Combining the predictions from multiple neural networks adds a bias that in turn counters the variance of a single trained neural network model. The results are predictions that are less sensitive to the specifics of the training data, choice of training scheme, and the serendipity of a single training run.

In addition to reducing the variance in the prediction, the ensemble can also result in better predictions than any single best model.

… the performance of a committee can be better than the performance of the best single network used in isolation.

— Page 365, Neural Networks for Pattern Recognition, 1995.

This approach belongs to a general class of methods called “ensemble learning” that describes methods that attempt to make the best use of the predictions from multiple models prepared for the same problem.

Generally, ensemble learning involves training more than one network on the same dataset, then using each of the trained models to make a prediction before combining the predictions in some way to make a final outcome or prediction.

In fact, ensembling of models is a standard approach in applied machine learning to ensure that the most stable and best possible prediction is made.

For example, Alex Krizhevsky, et al. in their famous 2012 paper titled “Imagenet classification with deep convolutional neural networks” that introduced very deep convolutional neural networks for photo classification (i.e. AlexNet) used model averaging across multiple well-performing CNN models to achieve state-of-the-art results at the time. Performance of one model was compared to ensemble predictions averaged over two, five, and seven different models.

Averaging the predictions of five similar CNNs gives an error rate of 16.4%. […] Averaging the predictions of two CNNs that were pre-trained […] with the aforementioned five CNNs gives an error rate of 15.3%.

Ensembling is also the approach used by winners in machine learning competitions.

Another powerful technique for obtaining the best possible results on a task is model ensembling. […] If you look at machine-learning competitions, in particular on Kaggle, you’ll see that the winners use very large ensembles of models that inevitably beat any single model, no matter how good.

— Page 264, Deep Learning With Python, 2017.

How to Ensemble Neural Network Models

Perhaps the oldest and still most commonly used ensembling approach for neural networks is called a “committee of networks.”

A collection of networks with the same configuration and different initial random weights is trained on the same dataset. Each model is then used to make a prediction and the actual prediction is calculated as the average of the predictions.

The number of models in the ensemble is often kept small both because of the computational expense in training models and because of the diminishing returns in performance from adding more ensemble members. Ensembles may be as small as three, five, or 10 trained models.
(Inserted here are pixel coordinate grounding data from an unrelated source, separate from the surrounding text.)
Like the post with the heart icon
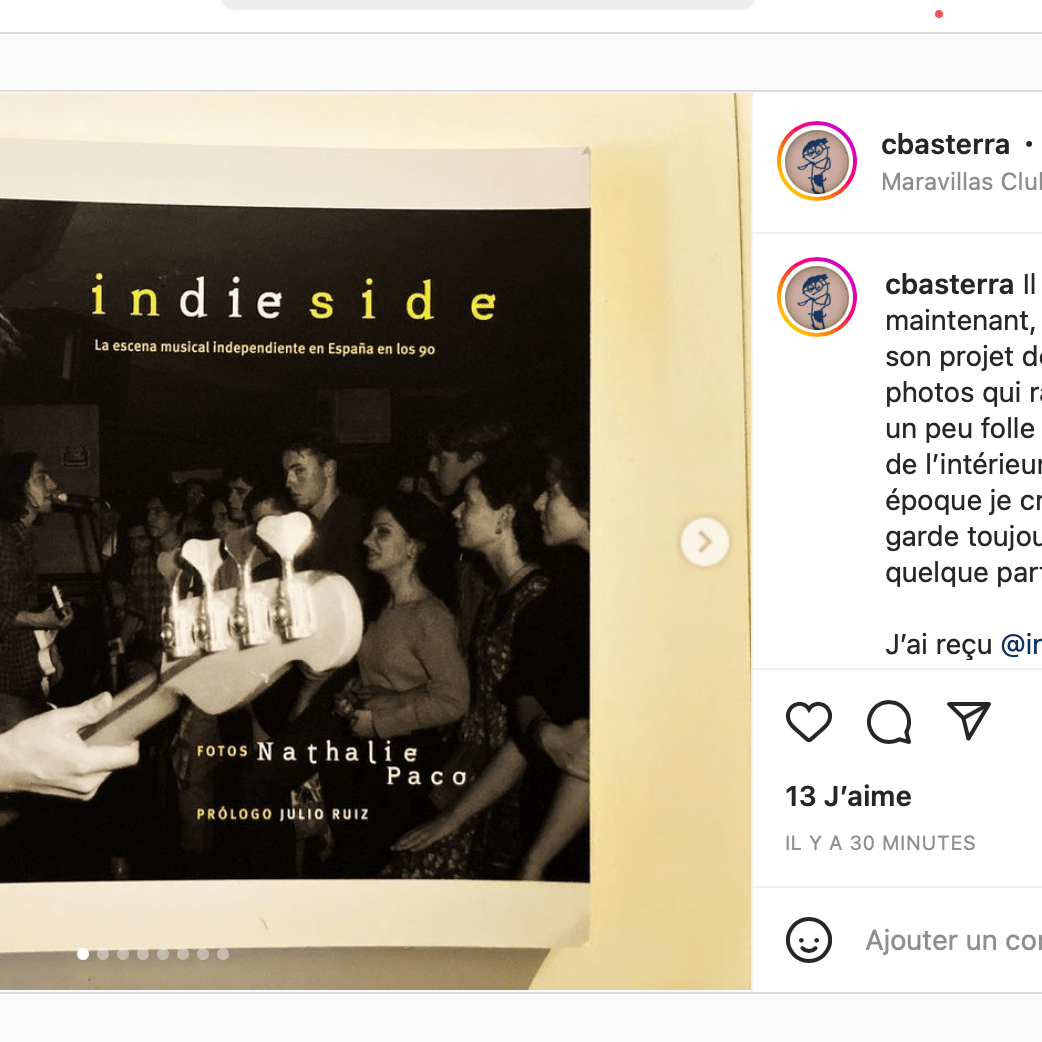The width and height of the screenshot is (1042, 1042). (808, 721)
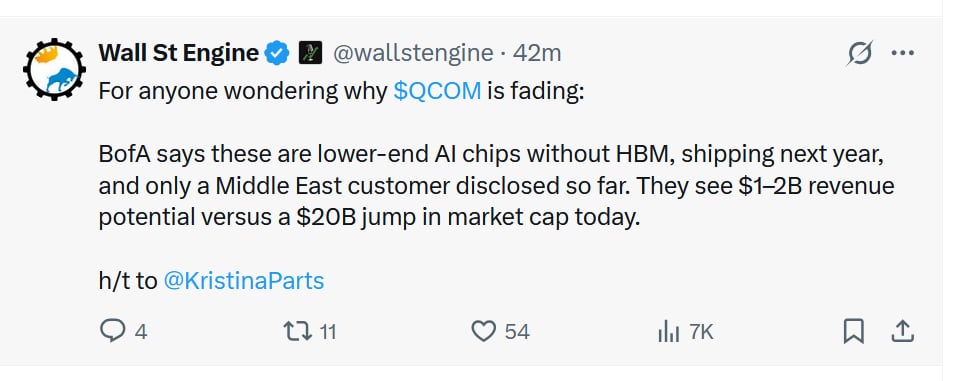Open the $QCOM cashtag link

click(x=437, y=91)
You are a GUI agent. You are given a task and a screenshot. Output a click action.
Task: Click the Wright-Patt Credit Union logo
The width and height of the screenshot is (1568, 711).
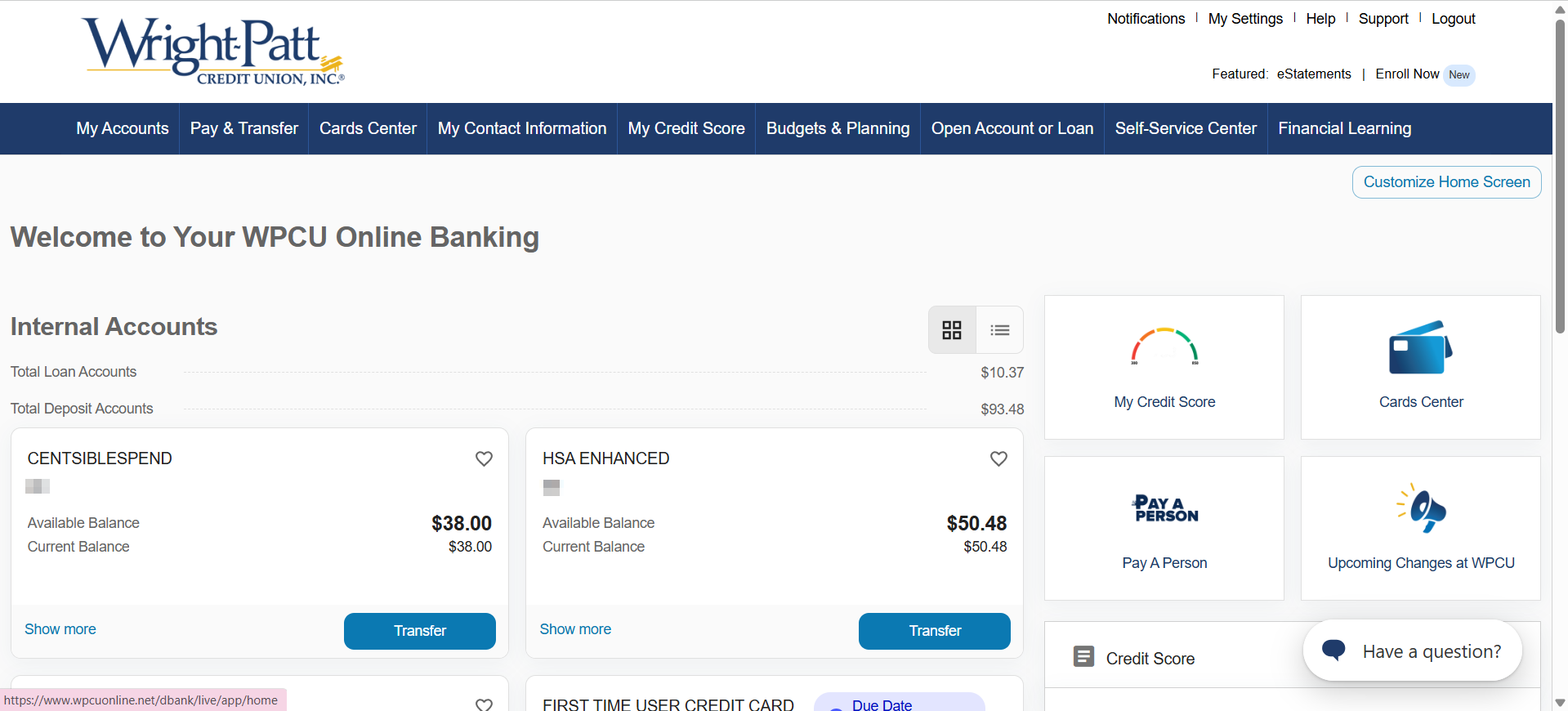pyautogui.click(x=214, y=51)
The field of ensemble learning is well studied and there are many variations on this simple theme.

It can be helpful to think of varying each of the three major elements of the ensemble method; for example:

Training Data: Vary the choice of data used to train each model in the ensemble.
Ensemble Models: Vary the choice of the models used in the ensemble.
Combinations: Vary the choice of the way that outcomes from ensemble members are combined.
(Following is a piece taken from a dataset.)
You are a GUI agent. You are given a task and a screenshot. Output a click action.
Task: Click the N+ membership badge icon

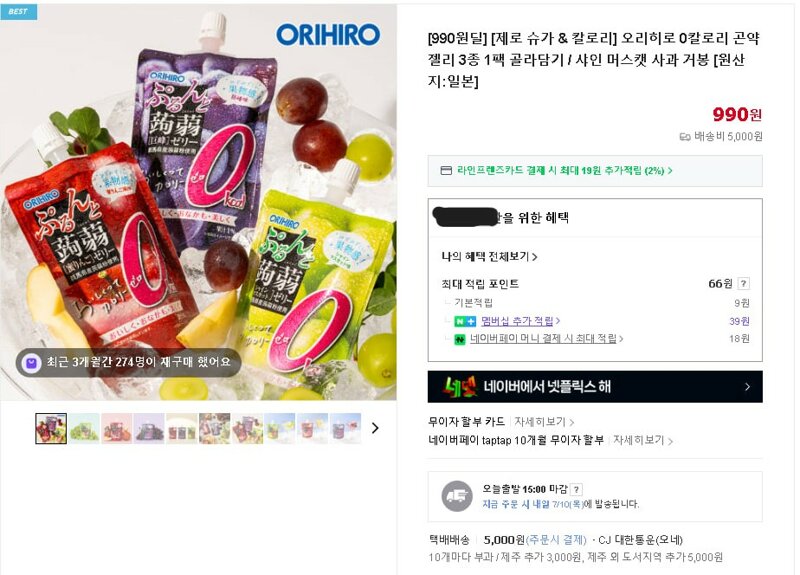(x=465, y=321)
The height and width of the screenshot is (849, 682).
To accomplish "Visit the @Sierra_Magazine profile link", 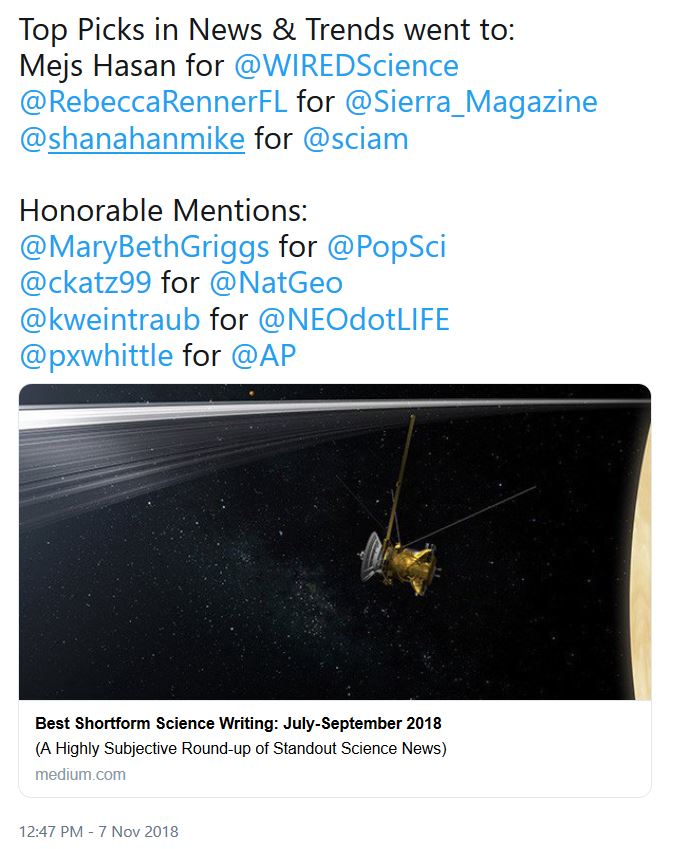I will point(471,102).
Let’s take a closer look at each element in turn.

Varying Training Data

The data used to train each member of the ensemble can be varied.

The simplest approach would be to use k-fold cross-validation to estimate the generalization error of the chosen model configuration. In this procedure, k different models are trained on k different subsets of the training data. These k models can then be saved and used as members of an ensemble.
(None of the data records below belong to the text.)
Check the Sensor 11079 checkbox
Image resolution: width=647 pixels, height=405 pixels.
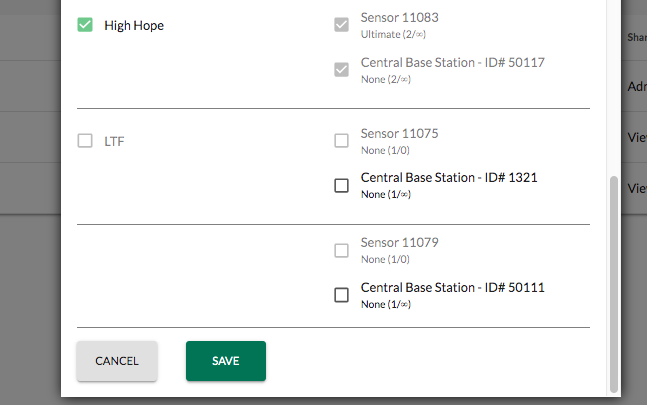click(341, 250)
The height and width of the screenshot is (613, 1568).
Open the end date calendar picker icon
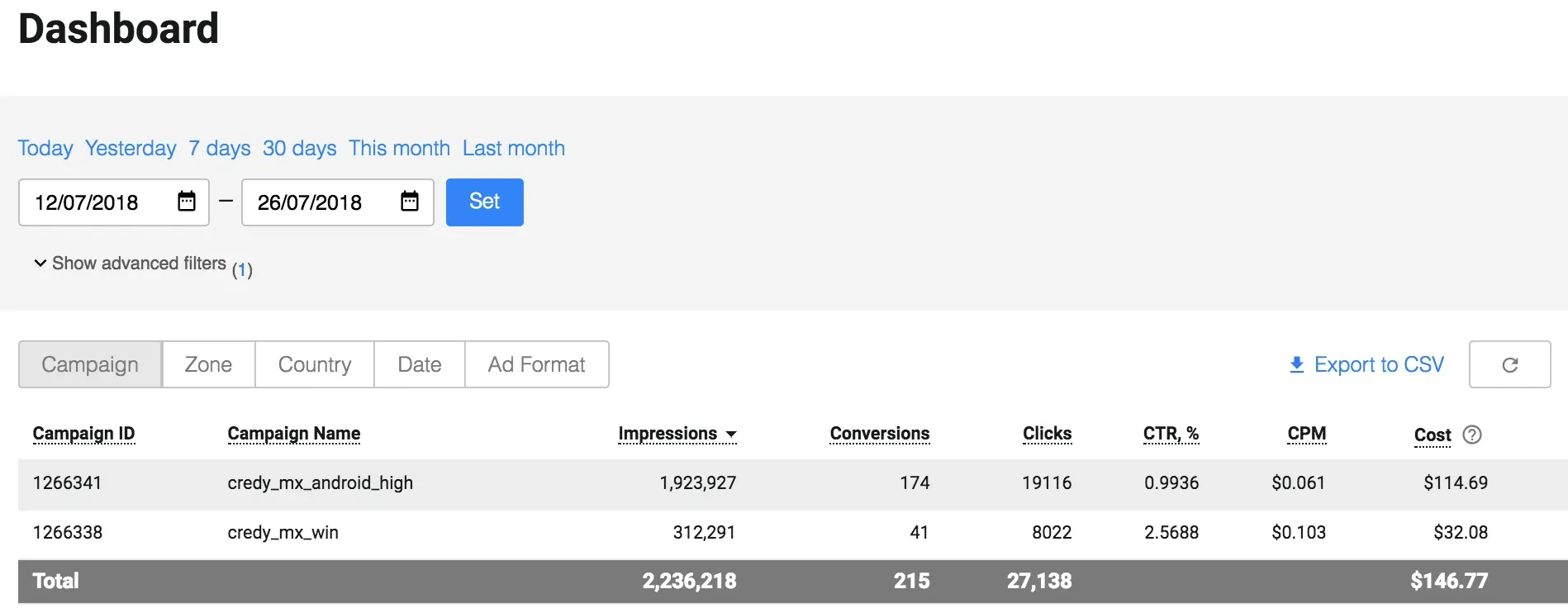410,202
Another popular approach involves resampling the training dataset with replacement, then training a network using the resampled dataset. The resampling procedure means that the composition of each training dataset is different with the possibility of duplicated examples allowing the model trained on the dataset to have a slightly different expectation of the density of the samples, and in turn different generalization error.

This approach is called bootstrap aggregation, or bagging for short, and was designed for use with unpruned decision trees that have high variance and low bias. Typically a large number of decision trees are used, such as hundreds or thousands, given that they are fast to prepare.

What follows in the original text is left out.